The “Janet and John”1 nuclear family of the post-war years was quickly overtaken by those who were born in the Great War2, schooled during the slump, conscripted in the Second World War, and rationed for years afterwards.  They would not willingly forego the security and comforts now within their grasp, in the hope of some future long-term economic growth.

 

Children born in the years immediately after World War II grew up free from civil unrest, hunger or the extreme deprivation expressed in the rest of Europe.  They benefited from the wonders of the free National Health Service; few of them died in infancy and, as a result of the Clean Air Act of 1956, even fewer developed the bronchial conditions that had killed many children only a generation before.  They were better clothed, were heavier, taller and reached puberty earlier.  Their mothers understood all about keeping regular bedtime hours for their children, routine eating hours and keeping their child’s bowel movements regular.  After the disruption that the War had caused to family life, marital relationships settled down and were remarkably stable for more than a decade.  People married ever younger: in 1931 only a quarter of the twenty to twenty-four age group were married, but in 1951 it was very nearly half.  Only one mother in five went out to work, which tended to mean that the relationship between parents and children was probably stronger than it had ever been3.

__Collected material__
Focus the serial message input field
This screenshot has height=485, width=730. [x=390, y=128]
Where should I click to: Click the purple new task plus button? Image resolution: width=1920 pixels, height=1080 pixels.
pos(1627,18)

__Exercise details__
According to the passage on post-war families, what share of the twenty to twenty-four age group was married in 1951? The material is unrelated to the passage on post-war families and stands apart from it.

__Response for this exercise__
Very nearly half.